What to produce =>
Render every line of the items below as a numbered list, omitting blank lines. Leave the pictures out of your answer.

● ● ●

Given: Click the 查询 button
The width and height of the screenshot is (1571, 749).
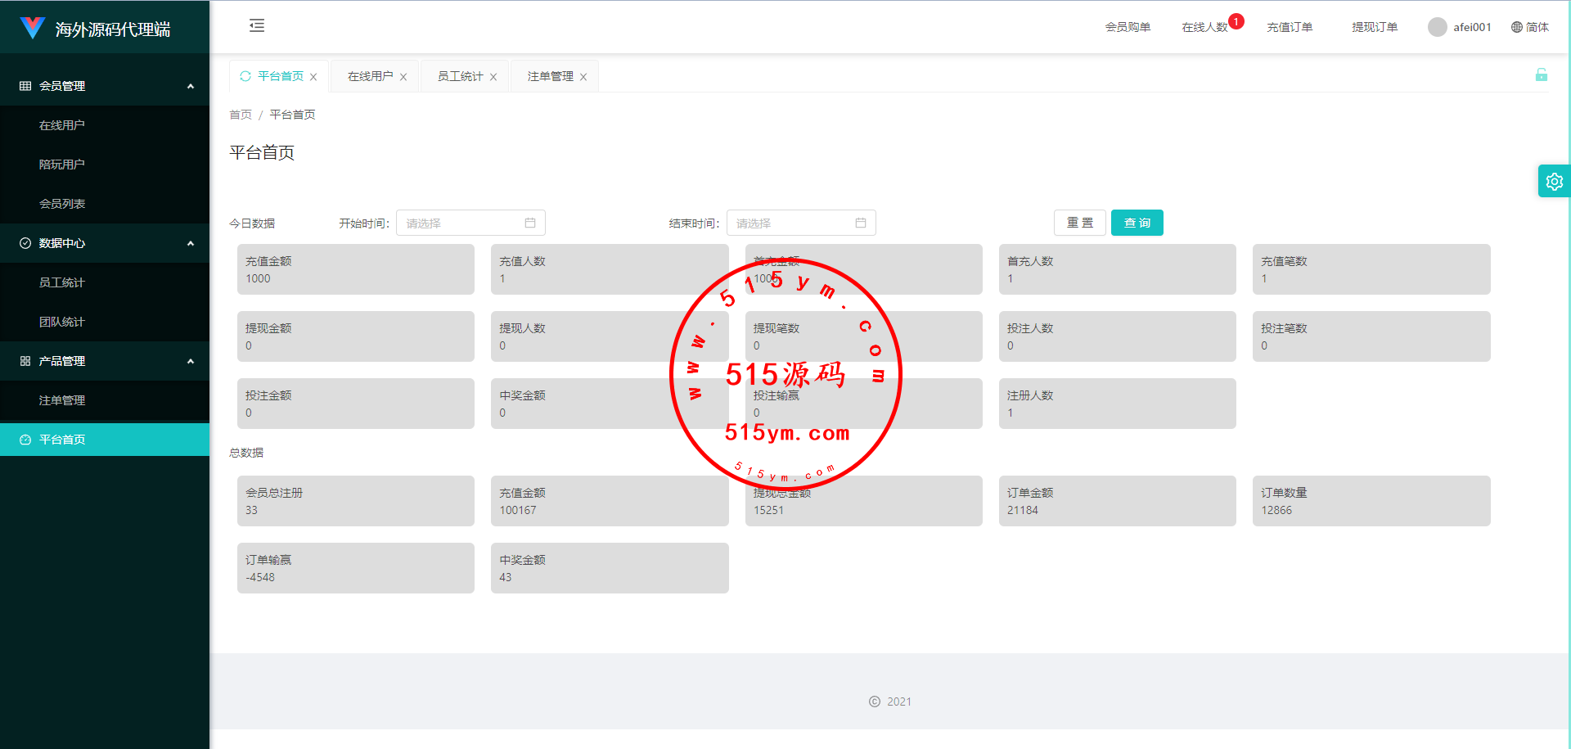Looking at the screenshot, I should click(1137, 223).
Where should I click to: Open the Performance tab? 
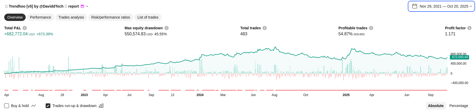[40, 17]
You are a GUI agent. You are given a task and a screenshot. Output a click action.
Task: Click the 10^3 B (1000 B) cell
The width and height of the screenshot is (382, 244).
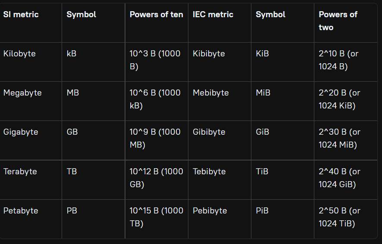(x=157, y=62)
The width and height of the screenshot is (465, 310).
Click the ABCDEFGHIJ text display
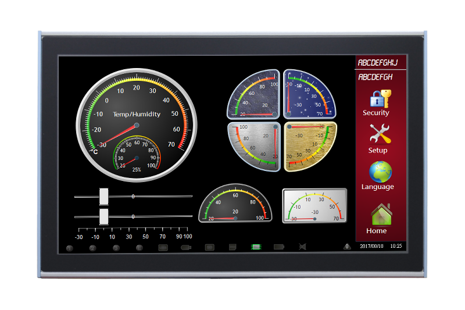pos(381,62)
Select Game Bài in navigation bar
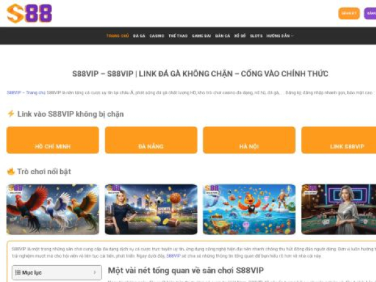This screenshot has height=282, width=376. [x=201, y=36]
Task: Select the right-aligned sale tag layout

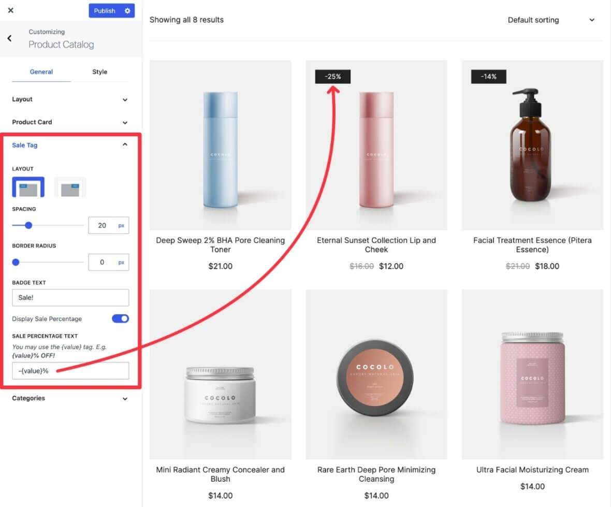Action: tap(70, 187)
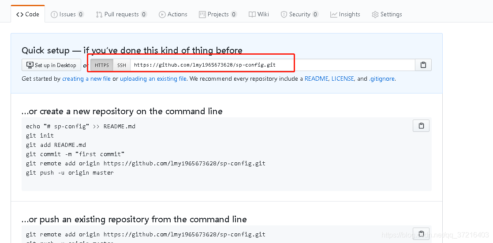Open the Issues tab

pyautogui.click(x=67, y=14)
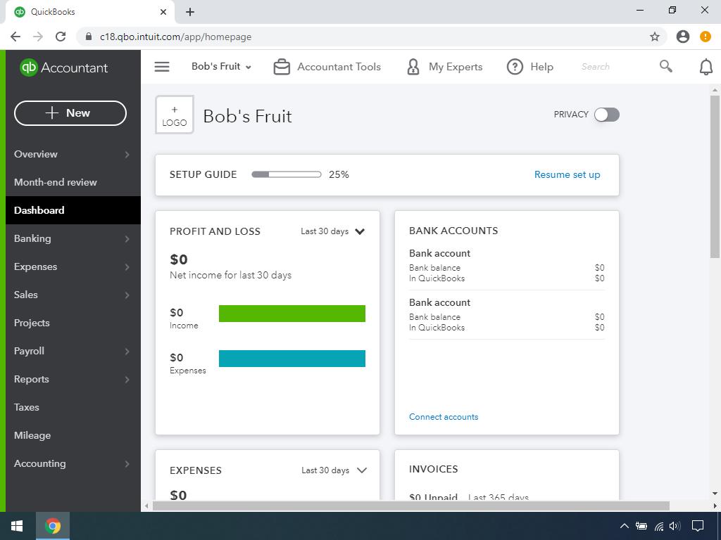This screenshot has height=540, width=721.
Task: Click the My Experts person icon
Action: 413,67
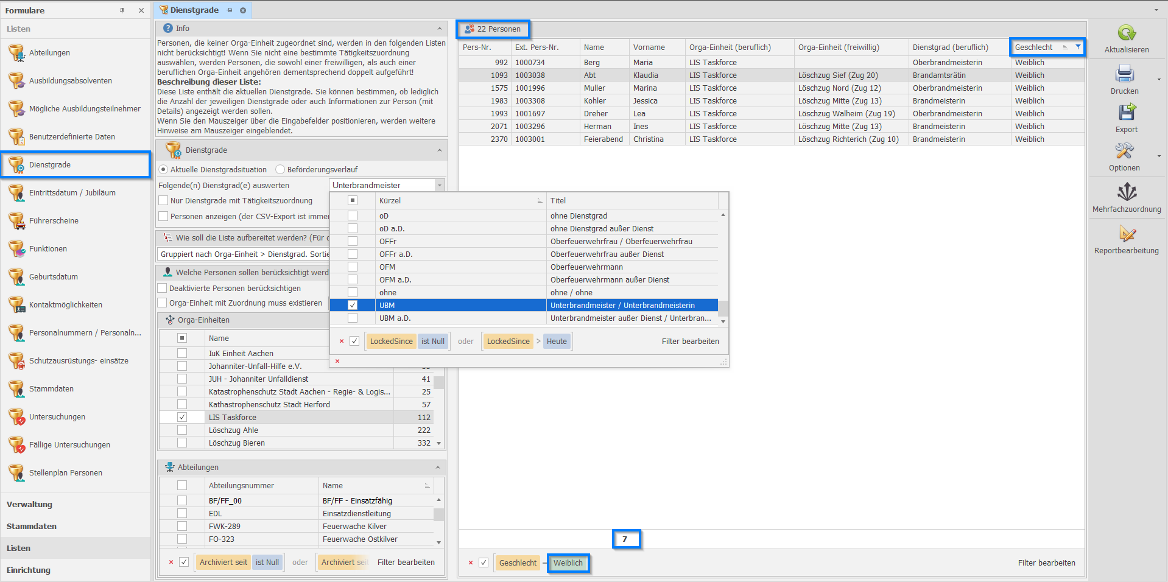
Task: Click Filter bearbeiten in results grid
Action: pyautogui.click(x=1046, y=563)
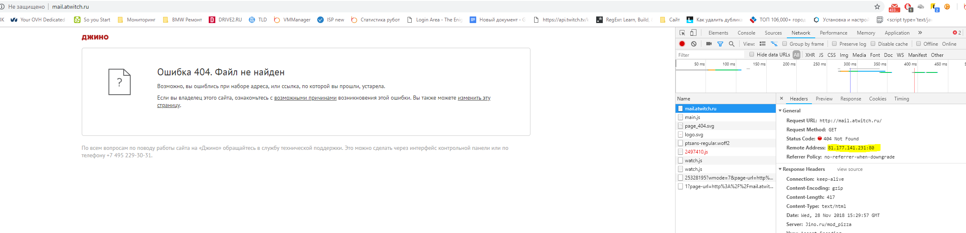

● ● ●

Exercise result =>
1. Given: Click the 查询 button
2. The width and height of the screenshot is (1571, 749).
3. Looking at the screenshot, I should click(1137, 223).
4. Where should I click to: Open the Performance tab? 
5. [40, 17]
6. You are a GUI agent. You are given a task and a screenshot. Output a click action.
7. Task: Click the 10^3 B (1000 B) cell
8. The width and height of the screenshot is (382, 244).
9. (x=157, y=62)
10. The width and height of the screenshot is (465, 310).
11. Click the ABCDEFGHIJ text display
12. pos(381,62)
13. Select Game Bài in navigation bar
14. This screenshot has height=282, width=376. [x=201, y=36]
15. Task: Select the right-aligned sale tag layout
16. Action: tap(70, 187)
17. Open the Issues tab
18. pyautogui.click(x=67, y=14)
19. This screenshot has height=540, width=721.
20. Task: Click the My Experts person icon
21. Action: 413,67
22. Task: Click Filter bearbeiten in results grid
23. Action: pyautogui.click(x=1046, y=563)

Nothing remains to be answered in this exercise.